Re: Is there such a test?

Posted by Kai Schaetzl <ma...@conactive.com>.
Oh, my second of fame :-)

Kai

-- 
Kai Schätzl, Berlin, Germany
Get your web at Conactive Internet Services: http://www.conactive.com
IE-Center: http://ie5.de & http://msie.winware.org




Re: Is there such a test?

Posted by Matt Kettler <mk...@comcast.net>.
At 10:00 AM 3/15/2005, Mike Spamassassin wrote:
>I have just received spam from <Esmeralda Bouchard> vgguvqpnvj@france.com.
>Is there a test which identifies that the description (Esmeralada
>Bouchard) bears no resemblance to the given sender's address?

No.. It's quite common for normal people to have that.

For example, take a look at Theo Van Dinter's email address.
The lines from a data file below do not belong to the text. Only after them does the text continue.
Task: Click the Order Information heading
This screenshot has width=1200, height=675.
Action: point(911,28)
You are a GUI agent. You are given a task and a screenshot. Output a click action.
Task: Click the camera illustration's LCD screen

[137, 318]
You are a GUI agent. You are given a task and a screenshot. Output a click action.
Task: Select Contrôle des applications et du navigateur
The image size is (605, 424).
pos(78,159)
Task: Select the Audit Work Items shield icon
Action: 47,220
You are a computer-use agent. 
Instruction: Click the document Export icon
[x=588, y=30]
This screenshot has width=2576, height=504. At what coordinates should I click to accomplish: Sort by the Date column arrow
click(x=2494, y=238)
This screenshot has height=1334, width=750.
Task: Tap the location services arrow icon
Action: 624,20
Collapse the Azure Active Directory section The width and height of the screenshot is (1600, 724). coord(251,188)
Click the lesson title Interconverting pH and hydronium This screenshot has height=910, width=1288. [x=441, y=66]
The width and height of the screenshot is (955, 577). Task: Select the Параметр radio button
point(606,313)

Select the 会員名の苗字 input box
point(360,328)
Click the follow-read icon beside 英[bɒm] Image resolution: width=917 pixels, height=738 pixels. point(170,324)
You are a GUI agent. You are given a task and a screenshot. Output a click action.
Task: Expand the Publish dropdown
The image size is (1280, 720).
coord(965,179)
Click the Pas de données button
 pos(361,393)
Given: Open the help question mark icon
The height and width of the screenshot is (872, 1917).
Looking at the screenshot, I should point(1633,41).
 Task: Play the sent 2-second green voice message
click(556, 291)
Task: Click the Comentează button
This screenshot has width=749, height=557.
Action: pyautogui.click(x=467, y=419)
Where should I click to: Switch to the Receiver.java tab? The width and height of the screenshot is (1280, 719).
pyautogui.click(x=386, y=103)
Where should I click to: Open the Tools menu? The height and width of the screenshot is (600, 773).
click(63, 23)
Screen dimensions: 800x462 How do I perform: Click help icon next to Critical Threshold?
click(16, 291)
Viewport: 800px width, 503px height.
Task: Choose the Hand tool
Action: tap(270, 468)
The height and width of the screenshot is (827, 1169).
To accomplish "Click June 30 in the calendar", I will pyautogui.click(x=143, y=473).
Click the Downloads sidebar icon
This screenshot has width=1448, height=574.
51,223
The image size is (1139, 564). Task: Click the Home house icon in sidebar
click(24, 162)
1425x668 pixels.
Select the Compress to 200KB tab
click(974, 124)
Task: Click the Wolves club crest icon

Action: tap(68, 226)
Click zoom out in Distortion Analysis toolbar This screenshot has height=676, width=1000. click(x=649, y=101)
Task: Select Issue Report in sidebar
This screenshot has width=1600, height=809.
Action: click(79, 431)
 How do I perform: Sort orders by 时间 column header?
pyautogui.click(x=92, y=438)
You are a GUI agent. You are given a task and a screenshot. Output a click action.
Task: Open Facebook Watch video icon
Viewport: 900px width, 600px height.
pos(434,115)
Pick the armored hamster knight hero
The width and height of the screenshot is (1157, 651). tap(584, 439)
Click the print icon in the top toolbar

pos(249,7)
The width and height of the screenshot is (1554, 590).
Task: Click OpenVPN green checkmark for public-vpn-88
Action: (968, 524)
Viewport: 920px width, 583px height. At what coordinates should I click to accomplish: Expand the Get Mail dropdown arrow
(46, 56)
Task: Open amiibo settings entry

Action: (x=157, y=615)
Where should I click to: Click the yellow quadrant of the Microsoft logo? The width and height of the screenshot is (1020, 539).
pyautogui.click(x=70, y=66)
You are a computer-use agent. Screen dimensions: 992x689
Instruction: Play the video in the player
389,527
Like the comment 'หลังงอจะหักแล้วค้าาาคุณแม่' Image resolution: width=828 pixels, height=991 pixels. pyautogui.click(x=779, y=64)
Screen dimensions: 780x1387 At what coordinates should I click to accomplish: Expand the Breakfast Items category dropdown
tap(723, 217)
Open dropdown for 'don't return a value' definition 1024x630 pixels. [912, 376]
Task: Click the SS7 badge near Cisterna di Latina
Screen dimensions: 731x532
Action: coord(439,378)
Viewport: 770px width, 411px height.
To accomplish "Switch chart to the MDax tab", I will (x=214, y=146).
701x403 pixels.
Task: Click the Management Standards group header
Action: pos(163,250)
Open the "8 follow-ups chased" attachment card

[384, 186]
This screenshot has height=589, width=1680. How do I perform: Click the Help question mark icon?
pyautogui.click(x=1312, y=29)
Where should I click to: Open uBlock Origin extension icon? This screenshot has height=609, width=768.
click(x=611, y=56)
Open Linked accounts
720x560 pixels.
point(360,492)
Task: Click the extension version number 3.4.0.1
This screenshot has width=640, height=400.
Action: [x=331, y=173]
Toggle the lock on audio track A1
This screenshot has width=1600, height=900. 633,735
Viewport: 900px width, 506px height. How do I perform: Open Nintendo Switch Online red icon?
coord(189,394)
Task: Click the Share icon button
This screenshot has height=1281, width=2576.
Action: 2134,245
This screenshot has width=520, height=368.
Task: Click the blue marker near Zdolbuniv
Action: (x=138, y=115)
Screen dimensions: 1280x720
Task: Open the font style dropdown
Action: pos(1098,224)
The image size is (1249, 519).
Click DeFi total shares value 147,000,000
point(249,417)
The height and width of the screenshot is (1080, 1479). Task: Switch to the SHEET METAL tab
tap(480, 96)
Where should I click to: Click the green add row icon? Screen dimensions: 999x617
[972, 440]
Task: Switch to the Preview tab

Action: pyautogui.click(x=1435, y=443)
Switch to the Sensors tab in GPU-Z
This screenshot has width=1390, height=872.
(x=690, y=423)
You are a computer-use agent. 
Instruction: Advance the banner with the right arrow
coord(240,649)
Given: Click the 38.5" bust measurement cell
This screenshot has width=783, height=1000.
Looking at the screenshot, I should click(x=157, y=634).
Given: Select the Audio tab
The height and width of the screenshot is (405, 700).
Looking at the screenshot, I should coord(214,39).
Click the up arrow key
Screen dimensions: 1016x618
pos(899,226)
The only 
letters in common between his name and his email username are t,i, and e. 
(The username part is "felicity", and the domain has no resemblance to his 
name either.. "kludge")

And what about Paul Shupak, who uses "List Mail User" as a description, and 
"track" as a username?

Or these other combinations from this mailing lists (domains removed to 
reduce harvesting problems)

"Ben Wylie"     sasssin@
  "Kai Schaetzl"   maillists@
"Matt Yackley"   sare@
"Matthias Keller" linux@



Re: Is there such a test?

Posted by Loren Wilton <lw...@earthlink.net>.
> I have just received spam from <Esmeralda Bouchard> vgguvqpnvj@france.com.
> Is there a test which identifies that the description (Esmeralada
> Bouchard) bears no resemblance to the given sender's address?

No.  Because there is no possibly way of knowing that rat993@flub.net really
isn't "Johnny P. Spammer".

> Similarly I sometimes receive spam mail to my email address but with a
> completely unrecognisable description.

This one can be done on an individual basis, sometimes.  It relies on you
having a standard format for the stuff in quotes.  You have to allow for
friends that will put the stuff in quotes in a somewhat different form.  But
it can't be done (at this time, at least) as a standard test.

        Loren